■ **Provided data**:
_ _ _ _
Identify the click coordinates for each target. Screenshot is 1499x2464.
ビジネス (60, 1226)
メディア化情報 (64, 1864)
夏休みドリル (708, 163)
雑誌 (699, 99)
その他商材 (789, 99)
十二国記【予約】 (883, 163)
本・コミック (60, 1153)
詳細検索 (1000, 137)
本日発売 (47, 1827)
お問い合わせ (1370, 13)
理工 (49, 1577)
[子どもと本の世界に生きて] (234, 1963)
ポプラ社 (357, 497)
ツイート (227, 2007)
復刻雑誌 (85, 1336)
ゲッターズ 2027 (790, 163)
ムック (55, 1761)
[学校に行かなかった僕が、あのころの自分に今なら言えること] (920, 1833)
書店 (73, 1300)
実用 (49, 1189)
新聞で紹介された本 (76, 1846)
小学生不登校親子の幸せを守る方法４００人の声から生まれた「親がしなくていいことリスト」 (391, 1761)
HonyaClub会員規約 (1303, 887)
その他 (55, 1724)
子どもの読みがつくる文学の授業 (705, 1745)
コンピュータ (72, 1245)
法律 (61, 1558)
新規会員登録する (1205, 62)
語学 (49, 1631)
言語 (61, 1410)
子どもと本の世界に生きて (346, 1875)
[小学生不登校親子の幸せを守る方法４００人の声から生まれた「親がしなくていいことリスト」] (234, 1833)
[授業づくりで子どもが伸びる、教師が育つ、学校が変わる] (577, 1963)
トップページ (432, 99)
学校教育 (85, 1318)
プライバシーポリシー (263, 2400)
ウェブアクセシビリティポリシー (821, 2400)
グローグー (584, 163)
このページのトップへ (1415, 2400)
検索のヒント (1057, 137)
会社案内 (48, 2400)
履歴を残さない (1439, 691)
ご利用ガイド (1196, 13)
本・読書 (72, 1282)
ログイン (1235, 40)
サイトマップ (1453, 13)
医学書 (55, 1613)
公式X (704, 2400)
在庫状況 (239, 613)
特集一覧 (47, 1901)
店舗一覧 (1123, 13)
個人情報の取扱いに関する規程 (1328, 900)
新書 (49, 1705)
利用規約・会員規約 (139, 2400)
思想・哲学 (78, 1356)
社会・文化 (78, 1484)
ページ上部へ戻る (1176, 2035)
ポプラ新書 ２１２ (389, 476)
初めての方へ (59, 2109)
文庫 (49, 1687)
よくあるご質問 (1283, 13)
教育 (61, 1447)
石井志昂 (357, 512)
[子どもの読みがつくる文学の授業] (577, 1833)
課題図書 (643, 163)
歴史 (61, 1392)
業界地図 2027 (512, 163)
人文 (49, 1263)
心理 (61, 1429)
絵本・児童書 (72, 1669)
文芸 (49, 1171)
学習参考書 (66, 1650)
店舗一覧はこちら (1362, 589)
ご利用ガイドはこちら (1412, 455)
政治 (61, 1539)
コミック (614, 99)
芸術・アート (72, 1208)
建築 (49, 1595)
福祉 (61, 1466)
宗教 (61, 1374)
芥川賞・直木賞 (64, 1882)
_ _ _ _
■ **What is being asked**: In the listing above, the line with "[学校に行かなかった僕が、あのころの自分に今なら言えること] (920, 1833)" and every line after it must be set down word for word, and no other line.

■ **Answer area**:
[学校に行かなかった僕が、あのころの自分に今なら言えること] (920, 1833)
書店 (73, 1300)
実用 (49, 1189)
新聞で紹介された本 (76, 1846)
小学生不登校親子の幸せを守る方法４００人の声から生まれた「親がしなくていいことリスト」 (391, 1761)
HonyaClub会員規約 (1303, 887)
その他 (55, 1724)
子どもの読みがつくる文学の授業 (705, 1745)
コンピュータ (72, 1245)
法律 (61, 1558)
新規会員登録する (1205, 62)
語学 (49, 1631)
言語 (61, 1410)
子どもと本の世界に生きて (346, 1875)
[小学生不登校親子の幸せを守る方法４００人の声から生まれた「親がしなくていいことリスト」] (234, 1833)
[授業づくりで子どもが伸びる、教師が育つ、学校が変わる] (577, 1963)
トップページ (432, 99)
学校教育 (85, 1318)
プライバシーポリシー (263, 2400)
ウェブアクセシビリティポリシー (821, 2400)
グローグー (584, 163)
このページのトップへ (1415, 2400)
検索のヒント (1057, 137)
会社案内 (48, 2400)
履歴を残さない (1439, 691)
ご利用ガイド (1196, 13)
本・読書 (72, 1282)
ログイン (1235, 40)
サイトマップ (1453, 13)
医学書 (55, 1613)
公式X (704, 2400)
在庫状況 (239, 613)
特集一覧 (47, 1901)
店舗一覧 (1123, 13)
個人情報の取扱いに関する規程 (1328, 900)
新書 (49, 1705)
利用規約・会員規約 (139, 2400)
思想・哲学 (78, 1356)
社会・文化 (78, 1484)
ページ上部へ戻る (1176, 2035)
ポプラ新書 ２１２ (389, 476)
初めての方へ (59, 2109)
文庫 (49, 1687)
よくあるご質問 (1283, 13)
教育 (61, 1447)
石井志昂 (357, 512)
[子どもの読みがつくる文学の授業] (577, 1833)
課題図書 (643, 163)
歴史 (61, 1392)
業界地図 2027 (512, 163)
人文 (49, 1263)
心理 (61, 1429)
絵本・児童書 (72, 1669)
文芸 (49, 1171)
学習参考書 (66, 1650)
店舗一覧はこちら (1362, 589)
ご利用ガイドはこちら (1412, 455)
政治 (61, 1539)
コミック (614, 99)
芸術・アート (72, 1208)
建築 (49, 1595)
福祉 (61, 1466)
宗教 (61, 1374)
芥川賞・直木賞 (64, 1882)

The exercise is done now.